» Provided passage:
Code-breaking

Code-breaking

We think of the empirical study of grammar as an exercise in code-breaking. A metaphor, no doubt, but a most fruitful one, and some of the consequences of adopting it are detailed below. It structures and dominates the way we think about the enterprise.  English is to be viewed as a gigantic code,  a system for processing messages into sentences, a vast battery of alternative encoding routines or programs, all taking messages as their original inputs and English sentences as their outputs.  The connection between ‘complete’ messages and ‘complete’ sentences is that one message is encoded into one sentence by one complete machine run through some encoding program of the language.

The enterprise is nothing less than to crack the code for English: to delineate its encoding programs, and thereby show how messages are articulated in the sentences which encode them.

» Written tasks:
1. In the code-breaking passage, what are the outputs of the encoding programs of English?
2. Please extend the passage on grammar as code-breaking, starting after its final sentence.
The material after this point comes from a separate source.

» Listing:
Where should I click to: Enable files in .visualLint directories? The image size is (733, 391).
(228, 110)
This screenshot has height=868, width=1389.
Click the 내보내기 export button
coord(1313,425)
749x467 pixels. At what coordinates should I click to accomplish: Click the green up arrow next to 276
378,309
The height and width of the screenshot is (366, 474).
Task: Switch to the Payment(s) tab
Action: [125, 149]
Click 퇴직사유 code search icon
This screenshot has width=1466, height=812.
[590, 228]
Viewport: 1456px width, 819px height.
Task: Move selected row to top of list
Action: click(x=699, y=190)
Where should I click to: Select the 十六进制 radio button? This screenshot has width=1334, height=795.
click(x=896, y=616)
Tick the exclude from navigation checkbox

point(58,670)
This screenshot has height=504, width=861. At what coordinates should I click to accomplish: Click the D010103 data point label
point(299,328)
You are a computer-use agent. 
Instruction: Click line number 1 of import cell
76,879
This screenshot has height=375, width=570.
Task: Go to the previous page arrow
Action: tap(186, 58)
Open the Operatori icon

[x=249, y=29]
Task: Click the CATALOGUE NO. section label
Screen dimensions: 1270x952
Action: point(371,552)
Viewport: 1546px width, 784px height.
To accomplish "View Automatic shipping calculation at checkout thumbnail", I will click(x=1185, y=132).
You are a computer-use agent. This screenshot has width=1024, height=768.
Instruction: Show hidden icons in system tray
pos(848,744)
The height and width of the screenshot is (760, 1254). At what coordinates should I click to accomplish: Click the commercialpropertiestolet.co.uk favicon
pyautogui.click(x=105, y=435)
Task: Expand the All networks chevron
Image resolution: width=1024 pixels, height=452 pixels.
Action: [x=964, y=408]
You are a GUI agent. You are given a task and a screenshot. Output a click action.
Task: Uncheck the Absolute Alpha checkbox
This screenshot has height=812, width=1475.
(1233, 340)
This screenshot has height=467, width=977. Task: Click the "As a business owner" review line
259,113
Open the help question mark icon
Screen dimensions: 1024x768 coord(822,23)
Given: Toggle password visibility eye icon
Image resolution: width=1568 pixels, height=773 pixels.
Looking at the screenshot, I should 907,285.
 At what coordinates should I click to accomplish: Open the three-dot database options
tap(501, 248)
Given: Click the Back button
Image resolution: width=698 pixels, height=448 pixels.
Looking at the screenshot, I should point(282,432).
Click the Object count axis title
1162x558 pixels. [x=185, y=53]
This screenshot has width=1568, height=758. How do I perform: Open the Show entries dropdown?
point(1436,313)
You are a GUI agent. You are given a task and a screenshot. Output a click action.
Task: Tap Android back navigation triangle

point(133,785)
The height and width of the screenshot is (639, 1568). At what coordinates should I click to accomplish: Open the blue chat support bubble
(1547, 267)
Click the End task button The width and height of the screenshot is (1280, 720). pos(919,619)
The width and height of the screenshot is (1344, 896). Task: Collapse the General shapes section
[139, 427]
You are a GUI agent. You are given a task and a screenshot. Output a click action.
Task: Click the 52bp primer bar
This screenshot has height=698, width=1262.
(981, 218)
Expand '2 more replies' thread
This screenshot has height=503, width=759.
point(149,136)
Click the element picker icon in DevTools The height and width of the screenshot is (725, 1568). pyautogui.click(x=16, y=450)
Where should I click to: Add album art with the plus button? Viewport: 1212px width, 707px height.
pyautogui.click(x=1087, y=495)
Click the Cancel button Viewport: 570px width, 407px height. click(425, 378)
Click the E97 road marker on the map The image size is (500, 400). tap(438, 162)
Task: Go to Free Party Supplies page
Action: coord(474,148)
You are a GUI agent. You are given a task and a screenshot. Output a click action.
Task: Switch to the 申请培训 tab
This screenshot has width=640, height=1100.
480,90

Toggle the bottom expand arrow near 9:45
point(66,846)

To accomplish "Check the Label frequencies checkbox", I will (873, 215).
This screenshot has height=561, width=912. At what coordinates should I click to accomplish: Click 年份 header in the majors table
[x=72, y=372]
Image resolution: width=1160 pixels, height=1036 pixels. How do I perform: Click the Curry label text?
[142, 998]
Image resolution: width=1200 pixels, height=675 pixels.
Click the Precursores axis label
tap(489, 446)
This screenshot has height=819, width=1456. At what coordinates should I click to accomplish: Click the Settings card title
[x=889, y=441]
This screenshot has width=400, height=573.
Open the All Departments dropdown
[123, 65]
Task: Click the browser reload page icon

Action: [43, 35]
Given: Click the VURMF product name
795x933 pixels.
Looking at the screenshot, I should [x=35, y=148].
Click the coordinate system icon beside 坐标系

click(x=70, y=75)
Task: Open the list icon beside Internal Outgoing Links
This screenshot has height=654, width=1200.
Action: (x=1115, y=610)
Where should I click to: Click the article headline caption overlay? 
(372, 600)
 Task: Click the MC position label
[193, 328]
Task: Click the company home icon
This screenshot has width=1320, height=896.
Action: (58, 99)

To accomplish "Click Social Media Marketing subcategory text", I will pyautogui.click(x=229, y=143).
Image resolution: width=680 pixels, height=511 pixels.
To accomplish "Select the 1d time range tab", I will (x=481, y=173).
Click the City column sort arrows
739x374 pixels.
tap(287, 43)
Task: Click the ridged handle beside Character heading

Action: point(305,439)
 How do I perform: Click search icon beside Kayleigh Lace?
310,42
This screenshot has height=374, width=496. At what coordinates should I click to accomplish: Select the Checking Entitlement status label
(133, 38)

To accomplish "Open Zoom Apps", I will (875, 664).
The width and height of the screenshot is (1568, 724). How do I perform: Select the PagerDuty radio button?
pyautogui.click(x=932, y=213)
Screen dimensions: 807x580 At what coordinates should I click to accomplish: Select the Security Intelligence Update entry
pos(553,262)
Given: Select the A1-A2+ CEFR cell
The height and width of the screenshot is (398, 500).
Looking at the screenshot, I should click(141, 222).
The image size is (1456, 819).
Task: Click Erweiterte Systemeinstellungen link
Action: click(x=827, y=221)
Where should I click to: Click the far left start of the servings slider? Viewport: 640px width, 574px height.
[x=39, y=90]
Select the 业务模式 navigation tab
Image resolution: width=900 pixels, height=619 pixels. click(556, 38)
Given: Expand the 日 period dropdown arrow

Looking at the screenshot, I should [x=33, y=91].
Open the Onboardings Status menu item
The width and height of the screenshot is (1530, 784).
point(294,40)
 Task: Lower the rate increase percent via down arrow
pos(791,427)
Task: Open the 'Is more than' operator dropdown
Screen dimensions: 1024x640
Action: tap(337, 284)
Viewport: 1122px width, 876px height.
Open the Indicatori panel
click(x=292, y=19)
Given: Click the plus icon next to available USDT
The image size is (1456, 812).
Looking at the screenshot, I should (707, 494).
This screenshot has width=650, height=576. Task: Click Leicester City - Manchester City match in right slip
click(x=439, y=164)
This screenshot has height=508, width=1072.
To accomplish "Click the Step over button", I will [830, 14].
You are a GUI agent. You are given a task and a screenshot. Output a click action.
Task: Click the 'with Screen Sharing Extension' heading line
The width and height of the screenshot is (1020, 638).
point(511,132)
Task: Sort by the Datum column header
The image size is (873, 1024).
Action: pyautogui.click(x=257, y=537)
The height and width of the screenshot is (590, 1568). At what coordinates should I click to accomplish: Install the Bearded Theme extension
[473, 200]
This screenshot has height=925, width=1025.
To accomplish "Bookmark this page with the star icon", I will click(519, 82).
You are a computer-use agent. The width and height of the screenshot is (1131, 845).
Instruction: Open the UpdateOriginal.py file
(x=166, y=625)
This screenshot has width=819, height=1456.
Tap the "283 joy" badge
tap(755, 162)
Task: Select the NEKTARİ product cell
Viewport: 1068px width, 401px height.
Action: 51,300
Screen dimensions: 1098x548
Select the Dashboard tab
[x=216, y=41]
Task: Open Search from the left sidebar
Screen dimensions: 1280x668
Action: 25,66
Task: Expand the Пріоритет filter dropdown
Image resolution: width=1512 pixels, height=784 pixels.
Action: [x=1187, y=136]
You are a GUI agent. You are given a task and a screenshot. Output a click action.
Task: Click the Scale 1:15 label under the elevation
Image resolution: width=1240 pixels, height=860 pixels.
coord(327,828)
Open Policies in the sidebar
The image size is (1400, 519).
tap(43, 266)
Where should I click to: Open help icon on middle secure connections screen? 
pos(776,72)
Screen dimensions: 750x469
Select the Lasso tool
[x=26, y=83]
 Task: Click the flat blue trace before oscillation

» Response list:
1. English sentences.

2.
Technical Vocabulary

Code breakers have to be utterly scrupulous in keeping  clear which terms are syntactic, belonging to the realm of words and sentences, and which semantic, belonging to the realm of ideas and messages.  To conflate the two is tantamount to airbrushing the science of grammar out of the picture, studying as it does the relationship between them. Accordingly we adopt throughout distinct vocabularies for the two realms.  At first, this means some hard work:  there will be many unfamiliar technical terms (because new coinages) to learn.  The payoff comes later, when we are able to give clear and precise grammatical accounts of tense, aspect, modality. 

Invariance

The code-breaking metaphor imposes an austere methodolgy, for it is a fundamental assumption of the code-breaking approach that behind every word or other syntactic device (like phase-modification, or formal tense) is a unique and invariant informational factor (its meaning, if you like) which triggers selection of that word or device in the encoding process.  There is no other half-sensible way in which a code could work. 

Of course, there is the phenomenon of lexical ambiguity, where one string of letters has two or more dictionary entries.  We are not about to deny that the string ‘f-r-o-g’ can betoken a depression in the top of a housebrick as well as an animal.  But that phenomenon raises no genuine difficulty for our methodological principle, only the need for a terminology to delineate it.  We respond by discerning two different words, each spelt ‘f’-r-o-g’.  Which is, in effect, what dictionaries do in giving separate entries for frog1, frog2, and so on.

But beyond such trivial cases, the methodological principle rules: same word, same idea.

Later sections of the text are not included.